Exercise goal: Could you filter the records below down to the lines that include the word "dialog"?

(Stored items)
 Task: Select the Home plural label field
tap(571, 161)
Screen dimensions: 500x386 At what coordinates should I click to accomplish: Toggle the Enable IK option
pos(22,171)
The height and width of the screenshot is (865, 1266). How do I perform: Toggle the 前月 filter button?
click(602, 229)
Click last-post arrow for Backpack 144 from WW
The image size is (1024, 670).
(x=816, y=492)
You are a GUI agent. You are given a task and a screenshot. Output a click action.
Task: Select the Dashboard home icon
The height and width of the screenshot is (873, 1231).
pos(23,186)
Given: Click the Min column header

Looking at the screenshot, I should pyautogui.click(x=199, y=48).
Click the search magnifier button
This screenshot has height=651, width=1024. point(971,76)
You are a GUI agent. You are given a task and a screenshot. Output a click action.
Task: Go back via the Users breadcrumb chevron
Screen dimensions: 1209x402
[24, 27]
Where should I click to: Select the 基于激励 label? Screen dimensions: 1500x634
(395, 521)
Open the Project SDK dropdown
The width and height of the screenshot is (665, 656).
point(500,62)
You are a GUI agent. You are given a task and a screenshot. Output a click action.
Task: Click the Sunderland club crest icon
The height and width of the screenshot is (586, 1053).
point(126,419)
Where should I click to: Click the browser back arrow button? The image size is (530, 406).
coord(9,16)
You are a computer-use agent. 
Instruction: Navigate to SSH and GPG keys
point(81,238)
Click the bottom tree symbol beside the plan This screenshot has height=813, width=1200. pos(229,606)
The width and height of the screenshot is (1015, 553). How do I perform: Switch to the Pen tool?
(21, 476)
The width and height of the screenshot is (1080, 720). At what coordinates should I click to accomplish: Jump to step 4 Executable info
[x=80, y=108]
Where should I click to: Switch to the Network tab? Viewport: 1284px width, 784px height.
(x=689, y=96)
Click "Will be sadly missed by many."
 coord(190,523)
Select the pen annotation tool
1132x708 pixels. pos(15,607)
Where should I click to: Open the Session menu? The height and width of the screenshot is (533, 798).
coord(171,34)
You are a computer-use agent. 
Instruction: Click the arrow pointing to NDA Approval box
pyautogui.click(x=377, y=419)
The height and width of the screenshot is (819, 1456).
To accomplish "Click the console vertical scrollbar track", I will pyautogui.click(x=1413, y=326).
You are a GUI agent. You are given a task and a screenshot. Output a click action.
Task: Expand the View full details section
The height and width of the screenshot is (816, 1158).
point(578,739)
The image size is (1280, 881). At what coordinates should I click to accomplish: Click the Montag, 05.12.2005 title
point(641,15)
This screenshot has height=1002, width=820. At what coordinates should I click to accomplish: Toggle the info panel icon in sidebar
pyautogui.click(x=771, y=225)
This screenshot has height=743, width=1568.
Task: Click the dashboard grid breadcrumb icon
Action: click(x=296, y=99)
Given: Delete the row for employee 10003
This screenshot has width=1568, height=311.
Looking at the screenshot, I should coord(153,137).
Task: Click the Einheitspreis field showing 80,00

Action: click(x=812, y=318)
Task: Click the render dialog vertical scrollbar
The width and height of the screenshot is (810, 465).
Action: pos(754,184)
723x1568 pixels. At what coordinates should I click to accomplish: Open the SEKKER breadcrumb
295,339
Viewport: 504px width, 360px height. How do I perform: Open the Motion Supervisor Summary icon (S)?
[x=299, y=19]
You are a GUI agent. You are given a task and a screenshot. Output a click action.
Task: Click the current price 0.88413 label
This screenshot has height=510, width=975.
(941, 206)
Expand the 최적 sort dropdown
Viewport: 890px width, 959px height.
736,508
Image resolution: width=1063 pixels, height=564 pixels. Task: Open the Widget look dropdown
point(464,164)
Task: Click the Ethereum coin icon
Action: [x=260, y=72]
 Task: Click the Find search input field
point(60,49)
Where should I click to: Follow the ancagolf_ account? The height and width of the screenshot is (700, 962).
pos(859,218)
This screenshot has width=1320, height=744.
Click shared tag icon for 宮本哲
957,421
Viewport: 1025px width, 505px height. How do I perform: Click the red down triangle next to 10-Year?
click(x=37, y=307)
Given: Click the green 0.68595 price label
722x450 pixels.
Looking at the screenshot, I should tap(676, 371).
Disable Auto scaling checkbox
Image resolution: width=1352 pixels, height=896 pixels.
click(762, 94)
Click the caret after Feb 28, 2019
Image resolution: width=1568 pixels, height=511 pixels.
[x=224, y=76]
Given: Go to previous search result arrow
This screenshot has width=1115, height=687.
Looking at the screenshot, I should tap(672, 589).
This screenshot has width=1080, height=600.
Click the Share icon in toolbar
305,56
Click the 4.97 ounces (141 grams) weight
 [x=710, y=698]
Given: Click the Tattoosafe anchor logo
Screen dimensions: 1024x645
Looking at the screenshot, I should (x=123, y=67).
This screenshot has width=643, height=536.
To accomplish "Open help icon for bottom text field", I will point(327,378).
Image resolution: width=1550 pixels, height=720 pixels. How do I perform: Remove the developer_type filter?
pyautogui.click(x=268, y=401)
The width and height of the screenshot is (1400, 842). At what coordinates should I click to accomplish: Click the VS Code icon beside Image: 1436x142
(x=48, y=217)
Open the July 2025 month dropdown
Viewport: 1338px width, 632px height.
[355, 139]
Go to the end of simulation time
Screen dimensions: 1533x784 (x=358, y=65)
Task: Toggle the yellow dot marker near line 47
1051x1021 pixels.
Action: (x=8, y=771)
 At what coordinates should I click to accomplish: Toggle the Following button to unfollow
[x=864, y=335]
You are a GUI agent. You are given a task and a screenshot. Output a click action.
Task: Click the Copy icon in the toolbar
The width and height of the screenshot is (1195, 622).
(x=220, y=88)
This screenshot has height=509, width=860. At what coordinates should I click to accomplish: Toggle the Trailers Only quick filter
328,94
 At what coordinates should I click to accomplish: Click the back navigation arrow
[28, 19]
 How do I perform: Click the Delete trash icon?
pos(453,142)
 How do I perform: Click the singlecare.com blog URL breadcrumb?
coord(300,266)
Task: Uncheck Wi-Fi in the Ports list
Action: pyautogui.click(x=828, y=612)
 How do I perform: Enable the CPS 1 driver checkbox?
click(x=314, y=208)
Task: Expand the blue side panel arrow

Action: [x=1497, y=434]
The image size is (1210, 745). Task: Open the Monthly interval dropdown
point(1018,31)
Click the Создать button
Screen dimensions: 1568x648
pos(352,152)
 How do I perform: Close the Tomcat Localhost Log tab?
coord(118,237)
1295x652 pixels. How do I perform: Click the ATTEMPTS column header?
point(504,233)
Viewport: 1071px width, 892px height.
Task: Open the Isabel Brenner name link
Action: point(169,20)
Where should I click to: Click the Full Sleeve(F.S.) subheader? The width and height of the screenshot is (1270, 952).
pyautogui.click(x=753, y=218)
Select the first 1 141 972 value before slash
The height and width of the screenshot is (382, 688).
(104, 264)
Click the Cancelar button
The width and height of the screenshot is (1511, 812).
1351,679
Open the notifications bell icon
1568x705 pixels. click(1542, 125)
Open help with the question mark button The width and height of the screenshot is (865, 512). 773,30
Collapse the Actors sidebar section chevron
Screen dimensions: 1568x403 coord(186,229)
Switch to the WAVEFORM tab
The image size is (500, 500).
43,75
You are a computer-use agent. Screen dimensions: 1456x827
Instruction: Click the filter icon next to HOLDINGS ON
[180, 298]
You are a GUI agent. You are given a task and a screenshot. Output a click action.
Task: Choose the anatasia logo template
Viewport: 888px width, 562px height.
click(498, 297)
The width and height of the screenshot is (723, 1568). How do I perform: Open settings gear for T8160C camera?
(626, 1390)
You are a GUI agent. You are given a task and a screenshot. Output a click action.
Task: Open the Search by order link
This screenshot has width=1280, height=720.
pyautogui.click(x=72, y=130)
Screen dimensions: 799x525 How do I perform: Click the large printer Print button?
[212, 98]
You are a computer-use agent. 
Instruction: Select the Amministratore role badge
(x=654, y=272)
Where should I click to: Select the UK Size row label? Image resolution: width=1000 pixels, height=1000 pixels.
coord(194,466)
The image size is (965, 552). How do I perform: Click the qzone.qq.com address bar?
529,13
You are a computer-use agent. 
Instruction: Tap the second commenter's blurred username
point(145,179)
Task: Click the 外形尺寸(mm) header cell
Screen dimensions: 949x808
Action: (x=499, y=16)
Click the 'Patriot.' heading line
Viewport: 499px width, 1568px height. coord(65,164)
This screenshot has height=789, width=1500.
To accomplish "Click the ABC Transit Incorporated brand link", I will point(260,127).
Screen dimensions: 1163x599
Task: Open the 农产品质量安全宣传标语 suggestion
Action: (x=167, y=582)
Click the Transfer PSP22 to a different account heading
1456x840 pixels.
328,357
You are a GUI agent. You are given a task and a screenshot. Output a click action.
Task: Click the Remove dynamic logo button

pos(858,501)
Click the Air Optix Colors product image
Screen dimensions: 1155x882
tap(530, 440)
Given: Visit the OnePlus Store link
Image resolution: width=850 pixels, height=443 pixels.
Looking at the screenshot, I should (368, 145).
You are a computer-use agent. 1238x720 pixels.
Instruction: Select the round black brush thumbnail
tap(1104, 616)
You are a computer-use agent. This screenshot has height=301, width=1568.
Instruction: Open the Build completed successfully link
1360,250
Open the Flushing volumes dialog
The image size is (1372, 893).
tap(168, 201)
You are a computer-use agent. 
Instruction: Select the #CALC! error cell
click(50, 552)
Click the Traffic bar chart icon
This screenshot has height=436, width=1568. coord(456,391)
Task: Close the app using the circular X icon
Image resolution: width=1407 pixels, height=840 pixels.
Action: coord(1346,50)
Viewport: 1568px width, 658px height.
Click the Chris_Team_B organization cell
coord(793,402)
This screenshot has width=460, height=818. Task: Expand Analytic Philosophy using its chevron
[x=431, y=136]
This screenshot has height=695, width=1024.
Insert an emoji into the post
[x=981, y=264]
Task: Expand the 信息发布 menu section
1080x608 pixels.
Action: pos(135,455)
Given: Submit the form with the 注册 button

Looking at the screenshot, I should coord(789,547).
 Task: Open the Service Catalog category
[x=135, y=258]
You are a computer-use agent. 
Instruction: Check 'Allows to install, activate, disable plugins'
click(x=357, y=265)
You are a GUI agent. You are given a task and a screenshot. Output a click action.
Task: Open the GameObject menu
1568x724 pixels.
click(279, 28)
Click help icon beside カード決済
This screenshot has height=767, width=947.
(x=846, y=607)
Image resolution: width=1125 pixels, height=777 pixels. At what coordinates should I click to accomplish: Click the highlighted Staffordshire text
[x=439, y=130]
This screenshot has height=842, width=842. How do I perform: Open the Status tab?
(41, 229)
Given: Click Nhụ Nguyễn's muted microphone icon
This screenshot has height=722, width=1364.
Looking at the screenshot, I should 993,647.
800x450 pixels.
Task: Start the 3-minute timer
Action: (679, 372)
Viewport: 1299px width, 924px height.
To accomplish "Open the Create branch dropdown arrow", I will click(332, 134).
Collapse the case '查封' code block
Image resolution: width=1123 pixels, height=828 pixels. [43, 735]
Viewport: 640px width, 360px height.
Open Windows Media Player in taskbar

Expected output:
Task: Click the render dialog vertical scrollbar
Open the Flushing volumes dialog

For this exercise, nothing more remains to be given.